Maria Gutierrez and Devin Duzan recently graduated from the same university. After graduation they decided not to seek jobs at established organizations but, rather, to start their own small business hoping they could have more flexibility in their personal lives for a few years. Maria’s family has operated Mexican restaurants and taco trucks for the past two generations, and Maria noticed there were no taco truck services in the town where their university was located. To reduce the amount they would need for an initial investment, they decided to start a business operating a taco cart rather than a taco truck, from which they would cook and serve traditional Mexican-styled street food.
They bought a used taco cart for $15,000. This cost, along with the cost for supplies to get started, a business license, and street vendor license brought their initial expenditures to $20,000. They took $5,000 from personal savings they had accumulated by working part time during college, and they borrowed $15,000 from Maria’s parents. They agreed to pay interest on the outstanding loan balance each month based on an annual rate of 4 percent. They will repay the principal over the next few years as cash becomes available.

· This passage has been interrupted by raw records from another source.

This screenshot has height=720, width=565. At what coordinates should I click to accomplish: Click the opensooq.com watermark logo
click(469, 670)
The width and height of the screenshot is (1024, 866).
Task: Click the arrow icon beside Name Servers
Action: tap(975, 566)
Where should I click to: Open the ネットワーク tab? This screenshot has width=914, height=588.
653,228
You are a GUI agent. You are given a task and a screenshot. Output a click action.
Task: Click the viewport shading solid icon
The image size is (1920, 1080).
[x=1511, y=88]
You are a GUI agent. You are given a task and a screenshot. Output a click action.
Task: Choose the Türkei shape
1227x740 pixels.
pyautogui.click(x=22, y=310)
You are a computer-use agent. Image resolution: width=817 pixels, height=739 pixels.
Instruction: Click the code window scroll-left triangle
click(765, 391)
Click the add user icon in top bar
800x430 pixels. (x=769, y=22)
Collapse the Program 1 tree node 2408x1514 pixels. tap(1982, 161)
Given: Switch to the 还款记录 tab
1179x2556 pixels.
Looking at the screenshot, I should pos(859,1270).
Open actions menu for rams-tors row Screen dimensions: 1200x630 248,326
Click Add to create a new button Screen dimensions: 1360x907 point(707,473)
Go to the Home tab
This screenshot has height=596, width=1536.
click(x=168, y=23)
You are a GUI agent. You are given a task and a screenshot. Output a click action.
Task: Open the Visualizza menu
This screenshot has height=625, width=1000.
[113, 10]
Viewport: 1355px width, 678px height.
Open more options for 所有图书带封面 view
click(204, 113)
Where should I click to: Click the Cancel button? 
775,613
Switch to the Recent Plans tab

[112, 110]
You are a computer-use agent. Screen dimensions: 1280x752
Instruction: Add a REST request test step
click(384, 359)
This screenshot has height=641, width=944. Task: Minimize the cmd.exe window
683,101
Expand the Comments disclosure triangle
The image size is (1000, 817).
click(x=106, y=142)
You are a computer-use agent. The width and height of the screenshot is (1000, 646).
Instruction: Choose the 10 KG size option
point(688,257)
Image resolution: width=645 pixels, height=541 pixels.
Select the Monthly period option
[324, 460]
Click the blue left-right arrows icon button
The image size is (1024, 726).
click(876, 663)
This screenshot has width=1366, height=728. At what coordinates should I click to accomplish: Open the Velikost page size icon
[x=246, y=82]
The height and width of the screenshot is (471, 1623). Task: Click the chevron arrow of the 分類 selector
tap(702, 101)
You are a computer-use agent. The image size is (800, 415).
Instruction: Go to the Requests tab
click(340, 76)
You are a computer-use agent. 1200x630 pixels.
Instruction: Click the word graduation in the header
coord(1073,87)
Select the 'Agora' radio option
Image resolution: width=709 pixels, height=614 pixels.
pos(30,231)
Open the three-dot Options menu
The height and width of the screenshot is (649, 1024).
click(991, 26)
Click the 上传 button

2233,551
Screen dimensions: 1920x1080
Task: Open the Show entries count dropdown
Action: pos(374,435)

They were able to rent space in a parking lot near the campus they had attended, believing that the students would welcome their food as an alternative to the typical fast food that was currently available.
After two months in business, September and October, they had average monthly revenues of $20,000 and out-of-pocket costs of $16,000 for rent, ingredients, paper supplies, and so on, but not interest. Devin thinks they should repay some of the money they borrowed, but Maria thinks they should prepare a set of forecasted financial statements for their first year in business before deciding whether or not to repay any principal on the loan. She remembers a bit about budgeting from a survey of accounting course she took and thinks the results from their first two months in business can be extended over the next 10 months to prepare the budget they need. They estimate the cart will last at least five years, after which they expect to sell it for $5,000 and move on to something else in their lives. Maria agrees to prepare a forecasted (pro forma) income statement, balance sheet, and statement of cash flows for their first year in business, which includes the two months already passed.
Prepare the annual pro forma financial statements that you would expect Maria to prepare based on her comments about her expectations for the business. Assume no principal will be repaid on the loan.
Review the statements you prepared for the first requirement and prepare a list of reasons why actual results for Devin and Maria’s business probably will not match their budgeted statements.
Review of the statment:
1) As there are negative EAT (Earnings After Tax) its better to close the business or if they want to continue it they should reduce their Costs and increase their Revenue through different marketing and advertising techniques.
2)Actual results give a revenue of $20000 but after deducting all the expenses and depreciation, interest to be paid, they are incurring loss for 2 months. There is no any raise in revenue for next 10 months the same loss was continued.
3)There is only $14400 in their cash balance and the loan principle amouhts to $15000. So, they can pay only up to the limit of cash balance i.e $ 14400.
4) They have to reduce their costs and raise their Revenue through what ever ways they can acheive, inorder to survie without incurring losses.